The Rough-Face Girl by Rafe Martin. Illustrated by David Shannon.
Only a woman who can see the great, rich, powerful, handsome, and Invisible Being can marry him.
A poor man has three daughters, the youngest of which is scarred from being forced to constantly tend the fire.
The haughty, hardhearted two older girls decide to dress themselves up and attract the attention of the invisible being. They force their poor father to give them rich jewels and clothing. They lie to the Invisible Being’s sister about being able to see him but she uncovers their deception.
When the third daughter asks for pretty clothes and jewelry, her father has none to give. The third daughter uses her skills and creativity to make her ragged clothes as attractive as possible but the villagers laughed at her attempt. She is able to answer the Invisible Being’s sister’s questions correctly. The third daughter sees the Invisible Being in all the beauties of nature. He chooses to marry her and when she bathes in the lake, all her scars are healed.
The full-page, realistic paintings in this book are phenomenal.

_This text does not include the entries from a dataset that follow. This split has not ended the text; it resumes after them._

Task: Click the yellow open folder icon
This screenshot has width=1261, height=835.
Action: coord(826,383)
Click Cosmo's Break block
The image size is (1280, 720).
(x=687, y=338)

I think it is important to include First Nations stories in our children’s experiences as much as possible.
The messages are important. This book is sure to stimulate interesting discussion.
Sootface: An Ojibwa Cinderella Story by Robert D. San Souci. Illustrated by Daniel San Souci.
This is an excellent version of the book, The Rough-Face Girl by Rafe Martin. The illustrations in this book are equally beautiful.